The results are consistent with the context hypothesis of resurgence (e.g., Trask et al., 2015; Winterbauer & Bouton, 2010). According to that view, resurgence is a special case of the ABC renewal effect in which reinforcement for R1 creates Context A, reinforcement for R2 creates Context B, and the nonreinforcement conditions during the testing create a new context, Context C. Thus, removal of the extinction context causes a relapse of an extinguished operant response. The explanation suggests that factors that increase the generalization from extinction to testing will be a key factor in reducing resurgence. In the current Experiment 1, alternating sessions in which animals experienced conditions identical to those of resurgence testing (i.e., extinction of both R1 and R2) reduced resurgence, likely because the R1 inhibition learned during that phase generalized to the testing conditions. In Experiment 2, only a reinforcer associated with the inhibition of R1 (i.e., O2) could attenuate resurgence. A similar reinforcer (i.e., O3) with an equal connection to R2 could not because it had not been a part of sessions in which R1 had been extinguished (inhibited).

In contrast, the results pose a challenge to RaC. As previously noted, that model explicitly predicts that, regardless of experience with periods of nonreinforcement during Phase 2, will not have an effect on the magnitude of resurgence (e.g., Shahan & Craig, 2017, Figs. 16 and 17). Contrary to that prediction, Experiment 1 demonstrated that the magnitude of the resurgence effect observed during nonreinforcement sessions decreased systematically as a function of reinforcement-to-extinction cycles, and that the treatment also reduced resurgence relative to animals who receive constant reinforcement across the same number of sessions. In Experiment 2, RaC predicts that both O2 and O3 reinforcers should maintain the value of R2 from the final session of Phase 2 and allow no corresponding (relative) increase in the value of R1. They should thus be equally effective at reducing resurgence. However, only the O2 reinforcer significantly reduced R1 responding; O3 presentations produced significantly less suppression of R1 than did presentations of O2.

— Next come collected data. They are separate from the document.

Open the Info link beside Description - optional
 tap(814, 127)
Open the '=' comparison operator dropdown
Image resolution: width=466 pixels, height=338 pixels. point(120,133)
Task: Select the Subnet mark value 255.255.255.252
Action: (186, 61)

It may be worth mentioning another result not anticipated by the RaC model. The model does not presently predict the finding that reverse thinning procedures weaken resurgence relative to a constantly reinforced control (Bouton & Schepers, 2014; Schepers & Bouton, 2015; see Fig. 15 in Shahan & Craig, 2017). In a reverse thinning procedure, R2 receives lean schedules of reinforcement during early (but not late) sessions of Phase 2. The model does not account for the result because the control and reverse-thinned groups receive equivalent rates of reinforcement for R2 soon before the resurgence test.

Finally, the present experiments might have implications for treatments in which problem behaviors are no longer reinforced and are replaced by adaptive behaviors. In one example of this, functional communication training (FCT), children are no longer reinforced for problem behaviors such as acting out or throwing tantrums and are instead rewarded for engaging in prosocial behaviors, such as asking for help (Carr & Durand, 1985). However, consistent with the resurgence effect, problem behaviors can return when reinforcement for the prosocial behavior is discontinued (Sprague & Horner, 1992; Volkert, Lerman, Call, & Trosclair-Lasserre, 2009; see Podlesnik, Kelly, Jimenez-Gomez, & Bouton, 2017). Results from Experiment 1 suggest that experience with periods of nonreinforcement during FCT treatment might reduce later resurgence of problem behavior. Results from Experiment 2 suggest that maintaining specific reinforcers associated with response elimination during FCT will also function to reduce resurgence. According to the context view, both treatments will work because they encourage the generalization of response inhibition learned during treatment to the final resurgence test.